RECORDS SHOWN
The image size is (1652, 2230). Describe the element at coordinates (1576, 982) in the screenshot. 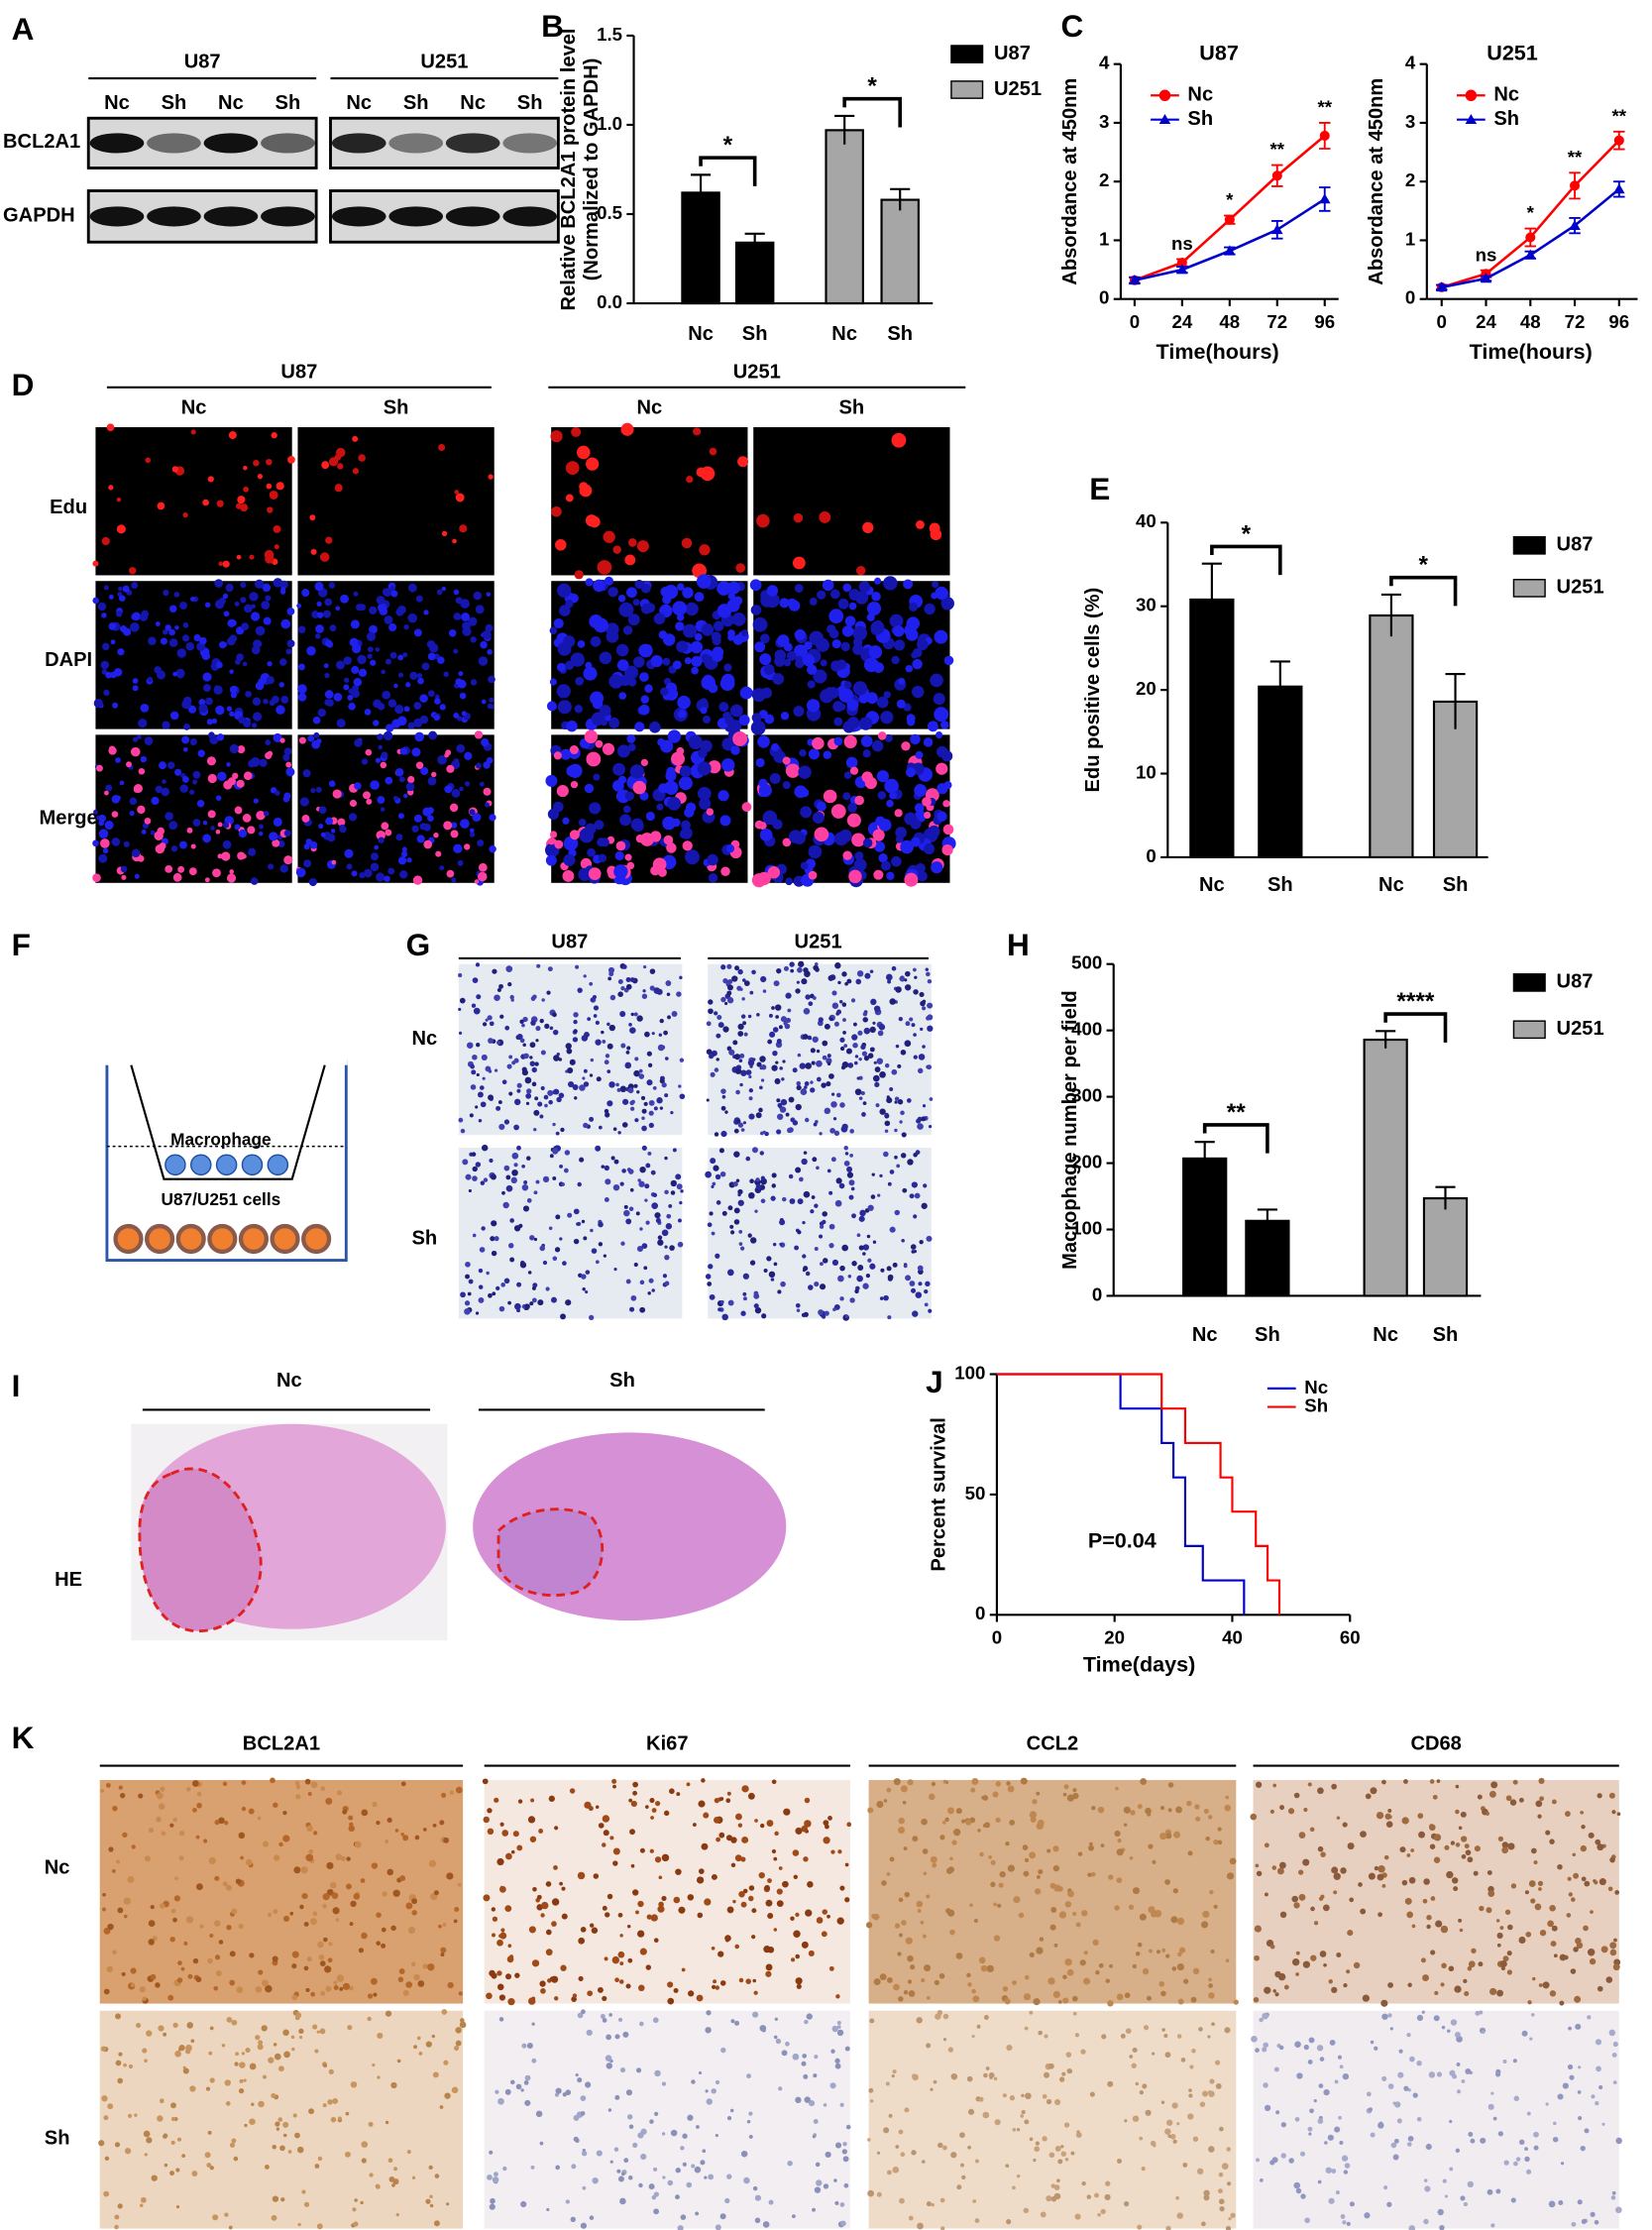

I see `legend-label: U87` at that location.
---
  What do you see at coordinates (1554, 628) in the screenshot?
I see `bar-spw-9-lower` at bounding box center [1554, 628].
--
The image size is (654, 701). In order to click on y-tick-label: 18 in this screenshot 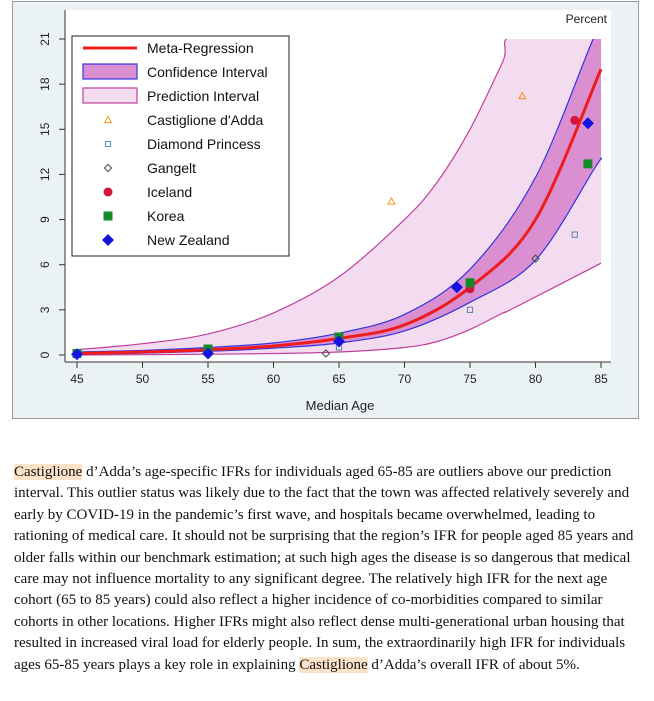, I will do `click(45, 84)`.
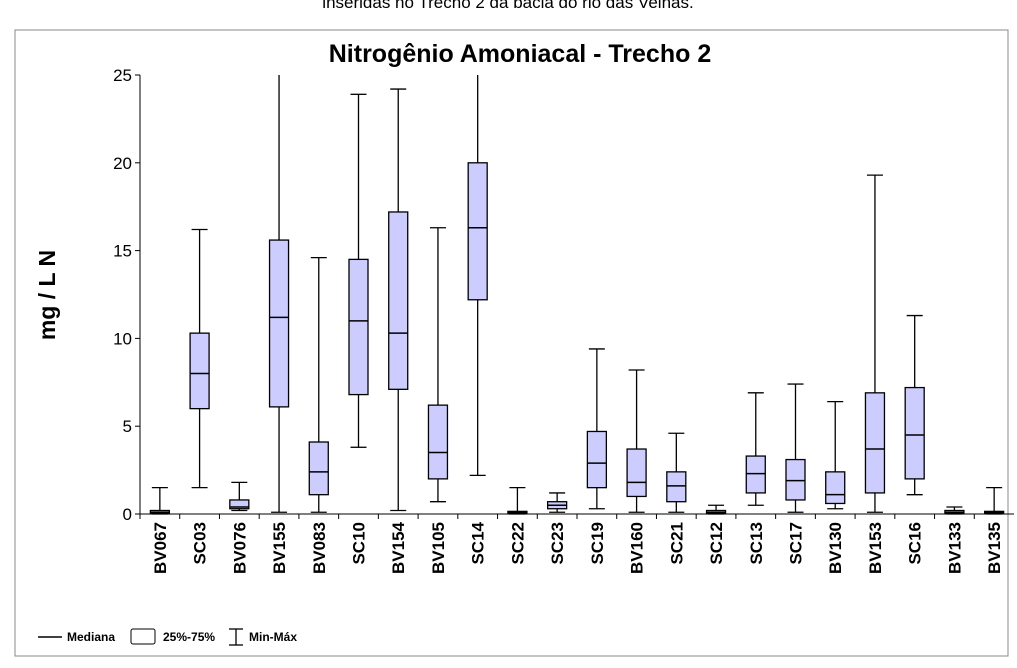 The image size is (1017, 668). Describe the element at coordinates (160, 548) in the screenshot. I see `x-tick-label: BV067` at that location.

INSTRUCTIONS FOR THE TASK
Restate the lines from the one containing "What do you" through the one containing "center [1554, 628].", substituting "position" for "coordinates" and leaving everything else unchanged.

OUTPUT BELOW
  What do you see at position (1554, 628) in the screenshot?
I see `bar-spw-9-lower` at bounding box center [1554, 628].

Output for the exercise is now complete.